Just as other constitutional rights are not absolute, like freedom of speech, the right to “keep and bear arms” is not unlimited. The idea of equally applied rights is not in question here. What is in question is the scope of each right. Where one person’s right infringes upon another person’s right, that is where the line is drawn. Just as there are reasonable limits on the reach of free speech, so too can there be reasonable limits on the arms one can bear.
The First Amendment does not enshrine your right to defame someone else. It is at that point where you have potentially reached the limit of free speech. You are free to say what you want, and without government persecution, but only up to the point where your speech does not infringe on someone else’s rights. Of course there is no hard limit, you can still say what you want, but there could be legal consequences for doing so.
The Second Amendment, which defines a material right as opposed to a civil right, also has limits, but these limits have a different manifestation.

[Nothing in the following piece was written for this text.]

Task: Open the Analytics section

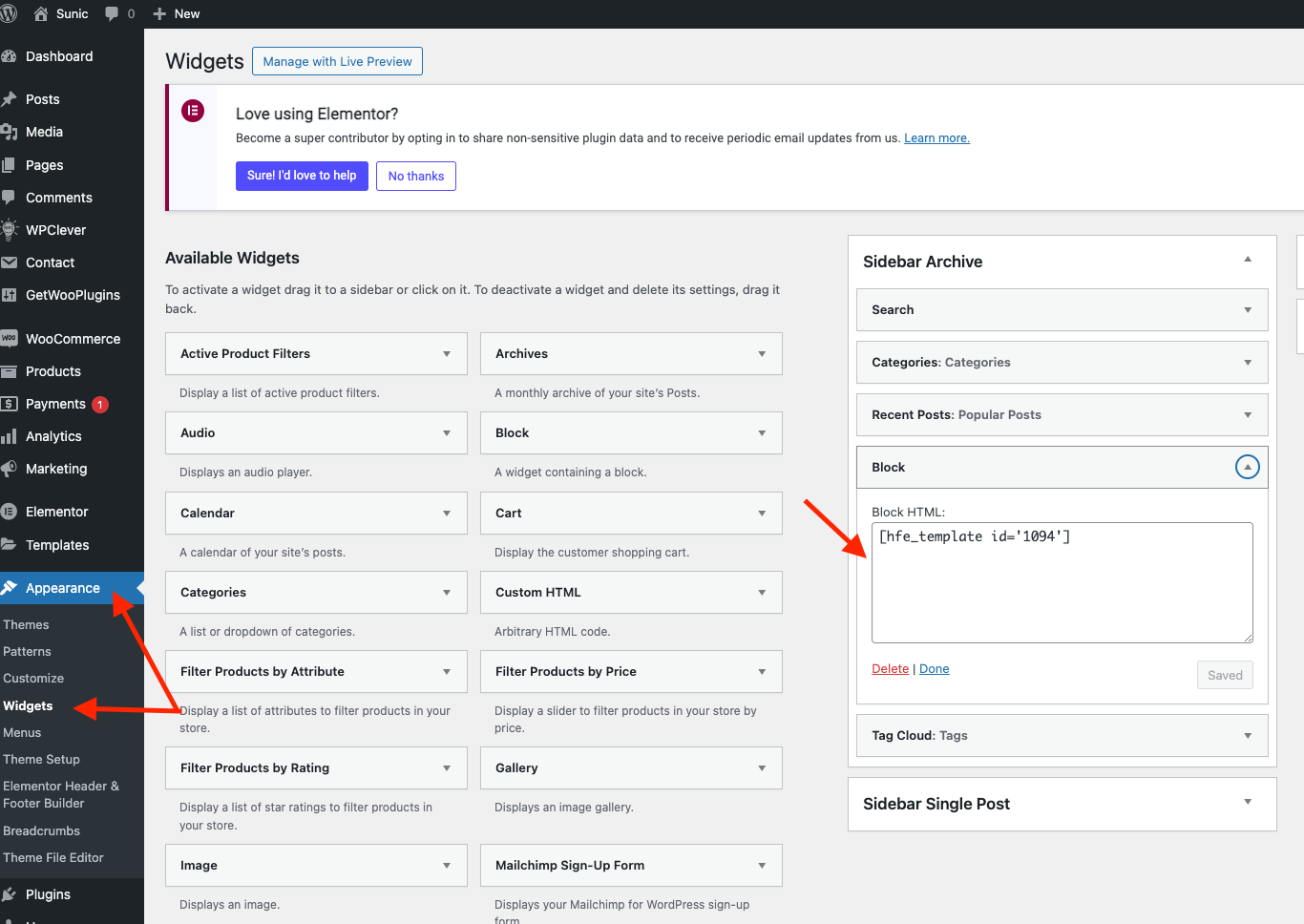Action: (x=53, y=436)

The limit on the right to keep and bear arms is not reached at the point where it infringes upon someone else’s rights. An absolutist interpretation of the Second Amendment would allow unlimited ownership of any type of arms available. But we know this is unreasonable, so we accept laws that restrict the purchase and ownership of certain types of arms, and these restrictions have not been judged unconstitutional. Therefore, it is already well established that the Second Amendment right to “keep and bear arms” is not an absolute right. But what is not well established is where we draw the line.
Even the landmark Supreme Court ruling of Heller v. District of Columbia, that upheld the individual right to bear arms, made it clear that this right is not absolute.
“Nothing in our opinion,” Justice Scalia said, “should be taken to cast doubt on longstanding prohibitions on the possession of firearms by felons and the mentally ill, or laws forbidding the carrying of firearms in sensitive places such as schools and government buildings, or laws imposing conditions and qualifications on the commercial sale of arms.”
The opinion also said that prohibitions on carrying concealed weapons would be upheld, and suggested somewhat less explicitly that the right to personal possession did not apply to “dangerous and unusual weapons” that are not typically used for self-defense or recreation.
Gun advocates can wage a sincere battle, arguing that increased restrictions on the types of arms that can be purchased will not reduce America’s gun violence. But gun advocates cannot say the Second Amendment guarantees their right to own any and all specific types of hardware. That simply is not the case.